Raw data Block Start

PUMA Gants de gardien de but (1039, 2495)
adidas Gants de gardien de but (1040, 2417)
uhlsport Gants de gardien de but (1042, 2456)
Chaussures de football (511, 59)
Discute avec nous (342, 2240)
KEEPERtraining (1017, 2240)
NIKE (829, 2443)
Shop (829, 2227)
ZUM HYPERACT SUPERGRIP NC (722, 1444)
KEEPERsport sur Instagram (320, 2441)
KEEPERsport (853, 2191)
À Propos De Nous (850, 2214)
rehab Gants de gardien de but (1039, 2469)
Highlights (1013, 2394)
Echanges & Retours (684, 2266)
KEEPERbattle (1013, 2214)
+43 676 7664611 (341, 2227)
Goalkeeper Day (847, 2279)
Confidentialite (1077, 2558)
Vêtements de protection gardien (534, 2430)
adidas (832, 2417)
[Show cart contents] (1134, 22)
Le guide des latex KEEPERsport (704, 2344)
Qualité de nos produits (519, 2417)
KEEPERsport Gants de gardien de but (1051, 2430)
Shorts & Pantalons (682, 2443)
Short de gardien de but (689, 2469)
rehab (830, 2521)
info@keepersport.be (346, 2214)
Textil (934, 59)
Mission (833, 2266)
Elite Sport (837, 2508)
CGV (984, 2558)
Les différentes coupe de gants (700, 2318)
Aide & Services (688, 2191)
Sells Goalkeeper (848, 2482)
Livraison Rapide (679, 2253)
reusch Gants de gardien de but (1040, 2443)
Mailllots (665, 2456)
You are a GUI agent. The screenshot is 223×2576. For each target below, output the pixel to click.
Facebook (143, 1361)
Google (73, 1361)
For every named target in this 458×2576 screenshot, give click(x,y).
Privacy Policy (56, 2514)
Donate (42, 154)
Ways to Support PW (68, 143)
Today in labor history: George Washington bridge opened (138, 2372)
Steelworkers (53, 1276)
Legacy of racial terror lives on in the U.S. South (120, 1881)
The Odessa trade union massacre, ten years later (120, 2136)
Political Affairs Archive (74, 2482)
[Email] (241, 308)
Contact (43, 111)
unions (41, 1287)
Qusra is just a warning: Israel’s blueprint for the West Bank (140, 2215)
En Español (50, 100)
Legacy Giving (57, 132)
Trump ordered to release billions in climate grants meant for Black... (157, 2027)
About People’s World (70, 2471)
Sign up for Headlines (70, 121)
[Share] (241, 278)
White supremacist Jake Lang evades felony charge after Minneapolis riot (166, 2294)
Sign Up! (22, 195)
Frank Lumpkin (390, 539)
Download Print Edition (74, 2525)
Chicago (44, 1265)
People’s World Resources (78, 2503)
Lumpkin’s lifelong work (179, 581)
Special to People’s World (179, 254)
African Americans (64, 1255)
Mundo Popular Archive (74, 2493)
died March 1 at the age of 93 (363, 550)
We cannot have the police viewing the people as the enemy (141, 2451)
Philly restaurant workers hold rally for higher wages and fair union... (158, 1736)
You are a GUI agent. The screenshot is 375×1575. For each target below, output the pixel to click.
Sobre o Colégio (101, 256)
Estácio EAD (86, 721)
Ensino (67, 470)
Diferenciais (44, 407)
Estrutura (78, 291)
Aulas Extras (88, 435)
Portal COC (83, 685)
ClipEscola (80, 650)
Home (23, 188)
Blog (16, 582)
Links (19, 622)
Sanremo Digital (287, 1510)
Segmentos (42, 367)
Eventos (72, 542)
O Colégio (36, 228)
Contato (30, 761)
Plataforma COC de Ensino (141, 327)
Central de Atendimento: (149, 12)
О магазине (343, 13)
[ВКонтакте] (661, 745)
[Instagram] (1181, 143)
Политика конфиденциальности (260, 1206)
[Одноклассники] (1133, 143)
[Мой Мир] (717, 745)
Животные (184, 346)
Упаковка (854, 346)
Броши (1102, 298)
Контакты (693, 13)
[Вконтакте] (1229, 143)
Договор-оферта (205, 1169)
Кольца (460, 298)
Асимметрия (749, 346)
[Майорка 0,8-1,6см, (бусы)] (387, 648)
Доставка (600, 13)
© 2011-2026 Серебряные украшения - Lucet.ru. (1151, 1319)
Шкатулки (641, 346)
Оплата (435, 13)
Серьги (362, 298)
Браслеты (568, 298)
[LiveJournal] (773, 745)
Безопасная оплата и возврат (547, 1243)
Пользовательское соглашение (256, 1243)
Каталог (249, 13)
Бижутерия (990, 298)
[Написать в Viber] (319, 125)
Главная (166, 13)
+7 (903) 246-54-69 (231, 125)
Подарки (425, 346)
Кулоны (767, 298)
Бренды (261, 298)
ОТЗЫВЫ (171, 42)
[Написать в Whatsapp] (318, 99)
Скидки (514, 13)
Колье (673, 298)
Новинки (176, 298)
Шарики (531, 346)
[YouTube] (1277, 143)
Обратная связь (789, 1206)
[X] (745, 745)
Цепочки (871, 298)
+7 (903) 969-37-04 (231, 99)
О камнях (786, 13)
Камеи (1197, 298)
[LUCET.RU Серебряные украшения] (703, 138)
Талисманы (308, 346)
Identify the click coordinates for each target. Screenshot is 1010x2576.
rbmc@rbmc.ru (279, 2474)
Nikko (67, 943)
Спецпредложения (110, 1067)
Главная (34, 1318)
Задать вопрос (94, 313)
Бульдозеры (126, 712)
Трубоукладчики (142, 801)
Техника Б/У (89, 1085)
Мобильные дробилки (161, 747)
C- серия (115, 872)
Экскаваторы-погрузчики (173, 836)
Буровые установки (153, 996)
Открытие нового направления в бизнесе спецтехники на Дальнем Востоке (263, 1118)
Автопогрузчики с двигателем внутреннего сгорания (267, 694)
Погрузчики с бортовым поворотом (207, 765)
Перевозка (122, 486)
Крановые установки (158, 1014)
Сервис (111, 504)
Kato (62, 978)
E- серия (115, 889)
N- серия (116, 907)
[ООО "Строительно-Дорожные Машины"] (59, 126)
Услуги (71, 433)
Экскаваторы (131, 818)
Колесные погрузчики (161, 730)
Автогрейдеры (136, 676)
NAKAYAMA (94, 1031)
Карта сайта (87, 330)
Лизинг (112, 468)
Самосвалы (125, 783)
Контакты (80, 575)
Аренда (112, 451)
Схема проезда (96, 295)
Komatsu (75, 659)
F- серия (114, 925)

Raw data Block End

▶ **Work order**
Within the data above, how many lines include "украшения"? The number alone is the answer.

▶ **Answer for this exercise**
2